[Entries taken from a collection]

++++++++++

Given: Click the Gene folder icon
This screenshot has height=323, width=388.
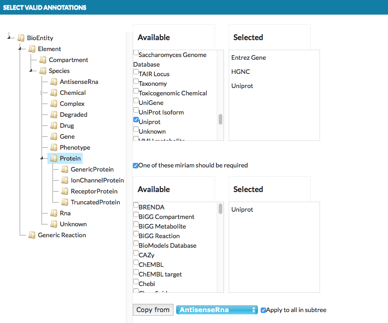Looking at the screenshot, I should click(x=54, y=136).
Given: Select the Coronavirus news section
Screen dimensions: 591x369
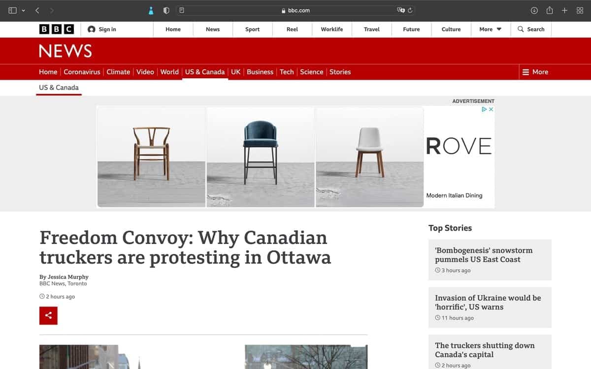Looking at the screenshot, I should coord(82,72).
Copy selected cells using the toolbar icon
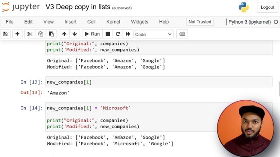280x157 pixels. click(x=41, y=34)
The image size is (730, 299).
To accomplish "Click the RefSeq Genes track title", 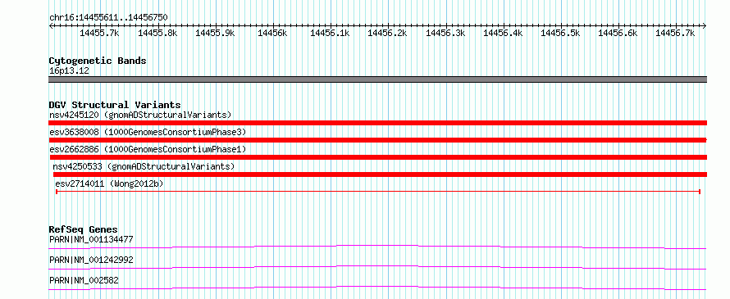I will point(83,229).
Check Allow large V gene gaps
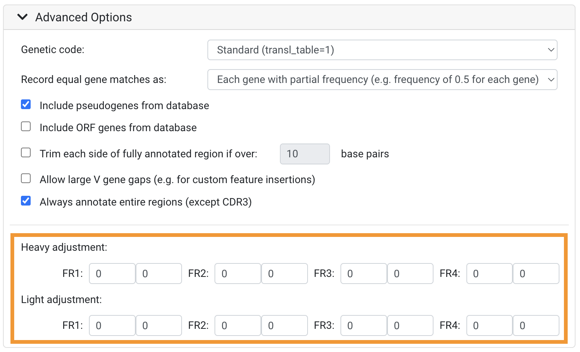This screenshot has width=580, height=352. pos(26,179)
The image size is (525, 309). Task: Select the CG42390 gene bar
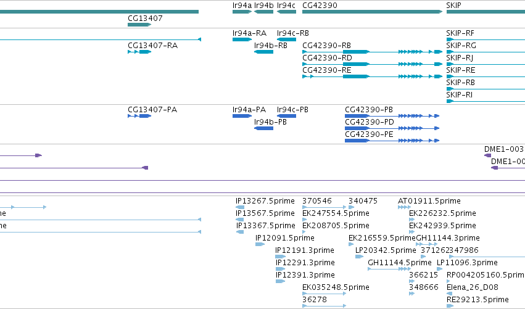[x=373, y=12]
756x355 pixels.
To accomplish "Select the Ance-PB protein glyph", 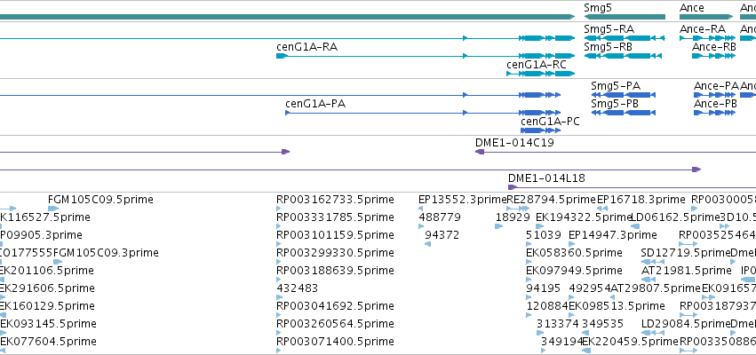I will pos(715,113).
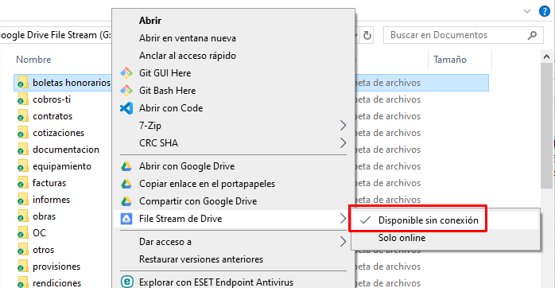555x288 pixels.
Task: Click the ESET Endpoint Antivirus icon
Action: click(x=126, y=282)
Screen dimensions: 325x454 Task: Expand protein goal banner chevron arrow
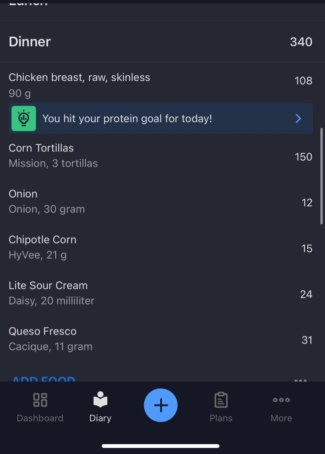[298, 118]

++++++++++

State how many lines of the records contain the word "Given". Give that number alone.

#### [ANSWER TO THIS EXERCISE]
2